Activity -> Return, word for word, the part of the reviewer comments on U-Time starting with "NeurIPS 2019" and going on through "are very rare?".

Quoted passage ->

NeurIPS 2019
Sun Dec 8th through Sat the 14th, 2019 at Vancouver Convention Center
Reviewer 1
-- The results presented in Table 1 are a bit mixed. While U-Time does not do worse than any other algorithm to which it had been directly compared, many methods were not implemented for many of the datasets. I believe it remains to be demonstrated that a significant advance to automated sleep staging has been made. -- The architecture of U-Time is a bit hard to understand from the diagrams and descriptions given. -- Would the time-series network architecture possibly generalize to segmenting other types of time-series data for which some event segments are very rare?
Reviewer 2
- Originality: The authors tackled the well-known sleep staging segmentation task with a new method U-Time for time-series segmentation, which derived from the commonly-used image segmentation model U-Net. Also, different from the previous studies mainly focus on RNN-based architecture for time-series analysis, the authors proposed a 1D convolution and FCN-based model which has less limitation on temporal resolution and distributed computation. The sleep staging literature is well-cited but needs more comparison (better in the related work section). The methods used for comparison in Table 1 are better to be discussed in the beginning. The references of time-series segmentation/classification should also be added from the methodology perspective. - Quality: This is a complete study, and the proposed U-Time method is technically sound for the time-series segmentation problem. No theoretical analysis is provided but the empirical results demonstrate that the method is promising and support the claims that it works better than other recurrent-based methods in some conditions. The authors also performed detailed hyperparameter experiments in the supplementary material. The weakness of the study is that the baseline for each dataset is not unified---in S-EDF-39 there are many methods for comparison but for others, there are one (but different across datasets) or no baseline to compare with. - Clarity: The paper is well-written and well-organized. The dataset description may be organized into a table instead of using a full page to describe them. Some qualitative analysis would be helpful for model interpretability. - Significance: The results of using U-Time on multiple sleep staging datasets demonstrate that the proposed framework is useful for time-series segmentation in sleep staging problem. This may be potentially helpful for other, general time-series segmentation tasks as well. From a clinical perspective, good PSG/EEG segmentation and classification can assist neurologists to diagnose sleep-related diseases in a shorter time, which may optimize the clinical workflow.

Recorded data ->
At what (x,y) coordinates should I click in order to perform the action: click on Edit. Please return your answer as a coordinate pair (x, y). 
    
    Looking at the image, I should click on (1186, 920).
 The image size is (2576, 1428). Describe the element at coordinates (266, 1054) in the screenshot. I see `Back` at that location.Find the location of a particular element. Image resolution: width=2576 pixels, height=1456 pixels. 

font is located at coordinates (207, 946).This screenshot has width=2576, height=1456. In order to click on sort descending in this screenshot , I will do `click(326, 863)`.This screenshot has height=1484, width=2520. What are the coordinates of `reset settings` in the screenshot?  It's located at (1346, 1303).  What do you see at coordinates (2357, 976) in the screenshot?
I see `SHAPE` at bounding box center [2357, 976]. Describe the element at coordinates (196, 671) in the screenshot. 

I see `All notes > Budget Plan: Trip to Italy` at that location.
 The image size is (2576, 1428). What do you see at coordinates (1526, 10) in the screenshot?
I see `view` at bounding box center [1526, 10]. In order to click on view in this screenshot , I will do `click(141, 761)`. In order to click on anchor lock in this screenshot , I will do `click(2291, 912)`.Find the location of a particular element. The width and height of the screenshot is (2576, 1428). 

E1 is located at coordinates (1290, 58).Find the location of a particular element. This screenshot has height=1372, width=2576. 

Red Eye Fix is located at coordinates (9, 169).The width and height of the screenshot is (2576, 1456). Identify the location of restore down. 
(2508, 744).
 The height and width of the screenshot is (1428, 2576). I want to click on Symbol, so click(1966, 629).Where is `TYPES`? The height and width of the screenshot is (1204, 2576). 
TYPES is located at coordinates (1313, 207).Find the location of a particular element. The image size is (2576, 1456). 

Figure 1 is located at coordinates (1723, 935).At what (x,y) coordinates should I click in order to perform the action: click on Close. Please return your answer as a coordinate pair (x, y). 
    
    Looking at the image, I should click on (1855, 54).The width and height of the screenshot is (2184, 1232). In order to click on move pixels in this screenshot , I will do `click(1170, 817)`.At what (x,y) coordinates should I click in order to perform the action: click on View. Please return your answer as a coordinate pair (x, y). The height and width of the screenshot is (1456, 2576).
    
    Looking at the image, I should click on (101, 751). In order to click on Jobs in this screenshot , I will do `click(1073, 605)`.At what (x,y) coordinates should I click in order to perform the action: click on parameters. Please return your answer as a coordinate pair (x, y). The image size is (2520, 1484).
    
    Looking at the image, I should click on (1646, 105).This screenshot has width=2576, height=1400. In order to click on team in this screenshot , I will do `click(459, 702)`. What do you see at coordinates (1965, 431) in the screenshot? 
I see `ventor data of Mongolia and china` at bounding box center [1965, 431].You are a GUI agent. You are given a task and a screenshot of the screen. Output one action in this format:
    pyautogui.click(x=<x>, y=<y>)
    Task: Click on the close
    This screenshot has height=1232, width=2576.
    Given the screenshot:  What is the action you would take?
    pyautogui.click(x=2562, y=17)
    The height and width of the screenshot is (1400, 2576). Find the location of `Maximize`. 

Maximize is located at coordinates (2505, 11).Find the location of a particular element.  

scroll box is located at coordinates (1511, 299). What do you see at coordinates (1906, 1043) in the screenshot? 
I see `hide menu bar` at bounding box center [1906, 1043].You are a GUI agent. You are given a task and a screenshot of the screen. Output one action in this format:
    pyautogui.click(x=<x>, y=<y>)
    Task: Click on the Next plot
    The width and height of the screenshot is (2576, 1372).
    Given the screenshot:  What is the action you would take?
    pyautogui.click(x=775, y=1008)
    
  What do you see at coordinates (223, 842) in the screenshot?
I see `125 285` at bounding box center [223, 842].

Response to the task ->
NeurIPS 2019
Sun Dec 8th through Sat the 14th, 2019 at Vancouver Convention Center
Reviewer 1
-- The results presented in Table 1 are a bit mixed. While U-Time does not do worse than any other algorithm to which it had been directly compared, many methods were not implemented for many of the datasets. I believe it remains to be demonstrated that a significant advance to automated sleep staging has been made. -- The architecture of U-Time is a bit hard to understand from the diagrams and descriptions given. -- Would the time-series network architecture possibly generalize to segmenting other types of time-series data for which some event segments are very rare?